_Exercise_: Set down the lines below word for word, from the first one through the line that contains "Looking at the screenshot, I should click(x=243, y=88).".

───── Exercise inputs

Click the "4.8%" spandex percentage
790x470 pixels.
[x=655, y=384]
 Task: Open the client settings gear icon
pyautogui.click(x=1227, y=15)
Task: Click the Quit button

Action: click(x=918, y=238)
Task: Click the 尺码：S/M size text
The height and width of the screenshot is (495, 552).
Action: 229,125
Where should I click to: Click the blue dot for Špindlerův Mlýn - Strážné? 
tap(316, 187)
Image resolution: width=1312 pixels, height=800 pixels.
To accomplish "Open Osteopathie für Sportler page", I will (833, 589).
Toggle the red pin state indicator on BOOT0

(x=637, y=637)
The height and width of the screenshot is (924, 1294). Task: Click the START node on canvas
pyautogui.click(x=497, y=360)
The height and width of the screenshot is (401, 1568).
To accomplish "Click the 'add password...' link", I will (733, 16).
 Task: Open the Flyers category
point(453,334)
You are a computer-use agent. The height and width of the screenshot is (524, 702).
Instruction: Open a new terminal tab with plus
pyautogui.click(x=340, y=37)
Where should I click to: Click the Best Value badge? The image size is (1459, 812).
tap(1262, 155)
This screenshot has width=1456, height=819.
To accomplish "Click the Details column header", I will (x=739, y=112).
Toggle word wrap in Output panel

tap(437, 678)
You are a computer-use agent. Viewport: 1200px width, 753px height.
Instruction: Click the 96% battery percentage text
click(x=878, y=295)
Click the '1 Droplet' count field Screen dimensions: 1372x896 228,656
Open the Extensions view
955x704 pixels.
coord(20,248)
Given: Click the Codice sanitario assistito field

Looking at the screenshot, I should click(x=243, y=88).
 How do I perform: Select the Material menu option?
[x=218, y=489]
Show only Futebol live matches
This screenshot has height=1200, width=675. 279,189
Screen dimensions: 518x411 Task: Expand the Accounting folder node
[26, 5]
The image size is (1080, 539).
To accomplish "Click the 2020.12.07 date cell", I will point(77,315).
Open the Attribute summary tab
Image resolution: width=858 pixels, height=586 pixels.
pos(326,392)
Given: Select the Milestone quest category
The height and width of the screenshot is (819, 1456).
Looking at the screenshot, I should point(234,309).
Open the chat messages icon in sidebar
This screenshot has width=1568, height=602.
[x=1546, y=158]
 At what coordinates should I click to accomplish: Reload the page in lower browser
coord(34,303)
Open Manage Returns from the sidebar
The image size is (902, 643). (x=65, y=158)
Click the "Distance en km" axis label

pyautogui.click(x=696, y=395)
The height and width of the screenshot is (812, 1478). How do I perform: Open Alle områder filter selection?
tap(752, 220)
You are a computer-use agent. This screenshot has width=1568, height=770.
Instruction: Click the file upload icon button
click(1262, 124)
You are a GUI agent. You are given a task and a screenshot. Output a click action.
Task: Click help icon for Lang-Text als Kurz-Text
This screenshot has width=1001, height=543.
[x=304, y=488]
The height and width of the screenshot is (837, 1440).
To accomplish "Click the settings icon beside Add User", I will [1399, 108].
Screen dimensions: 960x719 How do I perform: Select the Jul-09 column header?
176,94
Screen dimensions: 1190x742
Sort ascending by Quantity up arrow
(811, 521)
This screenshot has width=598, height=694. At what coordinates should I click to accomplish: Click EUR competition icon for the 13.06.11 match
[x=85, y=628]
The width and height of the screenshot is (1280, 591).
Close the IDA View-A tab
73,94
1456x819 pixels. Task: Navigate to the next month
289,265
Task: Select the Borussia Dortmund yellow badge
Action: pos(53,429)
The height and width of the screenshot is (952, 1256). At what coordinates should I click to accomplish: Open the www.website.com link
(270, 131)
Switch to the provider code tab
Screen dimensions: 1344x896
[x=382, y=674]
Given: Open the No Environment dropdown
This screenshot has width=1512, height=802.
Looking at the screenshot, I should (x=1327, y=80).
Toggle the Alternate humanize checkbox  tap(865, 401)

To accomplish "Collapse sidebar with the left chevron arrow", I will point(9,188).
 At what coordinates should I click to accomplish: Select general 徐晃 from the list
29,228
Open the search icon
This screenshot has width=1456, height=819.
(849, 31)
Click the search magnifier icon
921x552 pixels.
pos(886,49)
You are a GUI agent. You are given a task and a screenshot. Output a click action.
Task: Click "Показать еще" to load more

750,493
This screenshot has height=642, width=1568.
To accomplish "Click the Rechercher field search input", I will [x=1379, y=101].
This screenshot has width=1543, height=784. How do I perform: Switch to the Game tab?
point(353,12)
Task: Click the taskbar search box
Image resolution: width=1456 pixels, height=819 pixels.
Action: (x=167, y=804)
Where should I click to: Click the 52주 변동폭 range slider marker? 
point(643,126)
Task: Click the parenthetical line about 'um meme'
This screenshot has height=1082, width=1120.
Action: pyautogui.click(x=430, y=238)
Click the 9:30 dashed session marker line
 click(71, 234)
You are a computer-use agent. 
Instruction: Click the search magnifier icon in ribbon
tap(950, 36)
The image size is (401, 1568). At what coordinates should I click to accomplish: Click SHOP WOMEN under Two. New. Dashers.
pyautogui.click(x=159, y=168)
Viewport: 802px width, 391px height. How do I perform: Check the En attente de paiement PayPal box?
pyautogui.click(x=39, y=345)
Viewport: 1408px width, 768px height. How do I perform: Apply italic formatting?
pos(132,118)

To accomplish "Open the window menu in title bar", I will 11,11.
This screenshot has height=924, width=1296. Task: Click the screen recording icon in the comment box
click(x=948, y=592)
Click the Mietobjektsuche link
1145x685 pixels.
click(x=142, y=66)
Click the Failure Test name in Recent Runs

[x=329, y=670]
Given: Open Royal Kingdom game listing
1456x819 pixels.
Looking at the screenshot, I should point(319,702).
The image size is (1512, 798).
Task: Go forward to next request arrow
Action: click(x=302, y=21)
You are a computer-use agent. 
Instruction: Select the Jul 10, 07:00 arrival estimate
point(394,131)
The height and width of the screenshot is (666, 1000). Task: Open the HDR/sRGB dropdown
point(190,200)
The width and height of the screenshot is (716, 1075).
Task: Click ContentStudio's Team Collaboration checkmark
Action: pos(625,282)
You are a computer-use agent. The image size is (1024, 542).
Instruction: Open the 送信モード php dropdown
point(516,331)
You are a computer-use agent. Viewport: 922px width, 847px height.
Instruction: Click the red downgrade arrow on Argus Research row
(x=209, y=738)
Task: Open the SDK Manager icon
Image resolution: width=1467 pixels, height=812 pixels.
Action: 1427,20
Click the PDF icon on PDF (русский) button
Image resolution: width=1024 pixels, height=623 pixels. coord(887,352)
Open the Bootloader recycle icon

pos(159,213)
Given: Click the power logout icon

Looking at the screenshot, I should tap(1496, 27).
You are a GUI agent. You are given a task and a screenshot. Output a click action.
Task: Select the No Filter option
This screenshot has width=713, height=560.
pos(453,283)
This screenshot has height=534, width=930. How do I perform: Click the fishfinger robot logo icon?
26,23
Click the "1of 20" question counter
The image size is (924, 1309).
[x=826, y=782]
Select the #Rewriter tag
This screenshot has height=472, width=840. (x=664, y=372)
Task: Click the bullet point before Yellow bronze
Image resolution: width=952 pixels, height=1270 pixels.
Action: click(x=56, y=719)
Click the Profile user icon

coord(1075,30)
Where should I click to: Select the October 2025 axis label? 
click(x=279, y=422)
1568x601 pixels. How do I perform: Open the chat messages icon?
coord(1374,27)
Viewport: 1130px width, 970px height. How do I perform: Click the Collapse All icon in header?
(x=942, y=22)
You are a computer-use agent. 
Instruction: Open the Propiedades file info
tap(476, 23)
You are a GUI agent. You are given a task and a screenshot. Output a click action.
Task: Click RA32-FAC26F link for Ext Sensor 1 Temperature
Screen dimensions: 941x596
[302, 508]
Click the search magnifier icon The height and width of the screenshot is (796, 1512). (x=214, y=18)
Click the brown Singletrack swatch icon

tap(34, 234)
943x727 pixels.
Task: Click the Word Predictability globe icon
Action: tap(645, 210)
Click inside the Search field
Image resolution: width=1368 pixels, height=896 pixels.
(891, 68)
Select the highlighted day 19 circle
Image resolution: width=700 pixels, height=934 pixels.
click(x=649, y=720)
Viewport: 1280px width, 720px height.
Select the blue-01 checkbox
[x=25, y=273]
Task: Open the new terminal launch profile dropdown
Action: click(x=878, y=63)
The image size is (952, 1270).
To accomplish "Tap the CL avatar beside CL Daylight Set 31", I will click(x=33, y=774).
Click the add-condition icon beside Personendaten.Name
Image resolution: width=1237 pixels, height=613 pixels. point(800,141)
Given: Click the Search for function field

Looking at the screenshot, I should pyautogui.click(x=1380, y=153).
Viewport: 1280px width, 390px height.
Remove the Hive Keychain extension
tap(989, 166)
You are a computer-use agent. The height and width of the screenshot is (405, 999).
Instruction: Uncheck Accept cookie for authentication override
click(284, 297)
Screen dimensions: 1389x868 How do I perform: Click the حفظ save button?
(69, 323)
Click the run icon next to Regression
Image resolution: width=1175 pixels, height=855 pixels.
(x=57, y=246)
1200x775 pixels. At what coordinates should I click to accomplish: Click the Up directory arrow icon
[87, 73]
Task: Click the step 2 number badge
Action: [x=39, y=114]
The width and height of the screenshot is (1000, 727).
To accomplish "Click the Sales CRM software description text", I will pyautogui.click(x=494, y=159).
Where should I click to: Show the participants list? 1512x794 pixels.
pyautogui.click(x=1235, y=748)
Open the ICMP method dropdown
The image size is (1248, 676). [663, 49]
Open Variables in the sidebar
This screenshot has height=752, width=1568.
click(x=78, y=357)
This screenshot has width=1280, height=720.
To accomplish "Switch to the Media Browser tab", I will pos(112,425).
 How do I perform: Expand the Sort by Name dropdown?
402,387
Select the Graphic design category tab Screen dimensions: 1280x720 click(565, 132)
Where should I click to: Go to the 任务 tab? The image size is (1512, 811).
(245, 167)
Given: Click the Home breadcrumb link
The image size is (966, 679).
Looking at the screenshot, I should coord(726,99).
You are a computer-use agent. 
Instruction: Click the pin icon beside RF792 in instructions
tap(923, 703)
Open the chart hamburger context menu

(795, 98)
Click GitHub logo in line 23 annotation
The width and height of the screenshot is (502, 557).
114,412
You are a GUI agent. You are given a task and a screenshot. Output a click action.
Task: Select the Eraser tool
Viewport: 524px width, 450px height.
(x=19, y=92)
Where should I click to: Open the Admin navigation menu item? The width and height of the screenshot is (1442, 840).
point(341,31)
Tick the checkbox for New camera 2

──────────

_Task solution_:
Click the "4.8%" spandex percentage
790x470 pixels.
[x=655, y=384]
 Task: Open the client settings gear icon
pyautogui.click(x=1227, y=15)
Task: Click the Quit button

Action: click(x=918, y=238)
Task: Click the 尺码：S/M size text
The height and width of the screenshot is (495, 552).
Action: 229,125
Where should I click to: Click the blue dot for Špindlerův Mlýn - Strážné? 
tap(316, 187)
Image resolution: width=1312 pixels, height=800 pixels.
To accomplish "Open Osteopathie für Sportler page", I will (833, 589).
Toggle the red pin state indicator on BOOT0

(x=637, y=637)
The height and width of the screenshot is (924, 1294). Task: Click the START node on canvas
pyautogui.click(x=497, y=360)
The height and width of the screenshot is (401, 1568).
To accomplish "Click the 'add password...' link", I will (733, 16).
 Task: Open the Flyers category
point(453,334)
You are a computer-use agent. The height and width of the screenshot is (524, 702).
Instruction: Open a new terminal tab with plus
pyautogui.click(x=340, y=37)
Where should I click to: Click the Best Value badge? The image size is (1459, 812).
tap(1262, 155)
This screenshot has width=1456, height=819.
To accomplish "Click the Details column header", I will (x=739, y=112).
Toggle word wrap in Output panel

tap(437, 678)
You are a computer-use agent. Viewport: 1200px width, 753px height.
Instruction: Click the 96% battery percentage text
click(x=878, y=295)
Click the '1 Droplet' count field Screen dimensions: 1372x896 228,656
Open the Extensions view
955x704 pixels.
coord(20,248)
Given: Click the Codice sanitario assistito field

Looking at the screenshot, I should click(x=243, y=88).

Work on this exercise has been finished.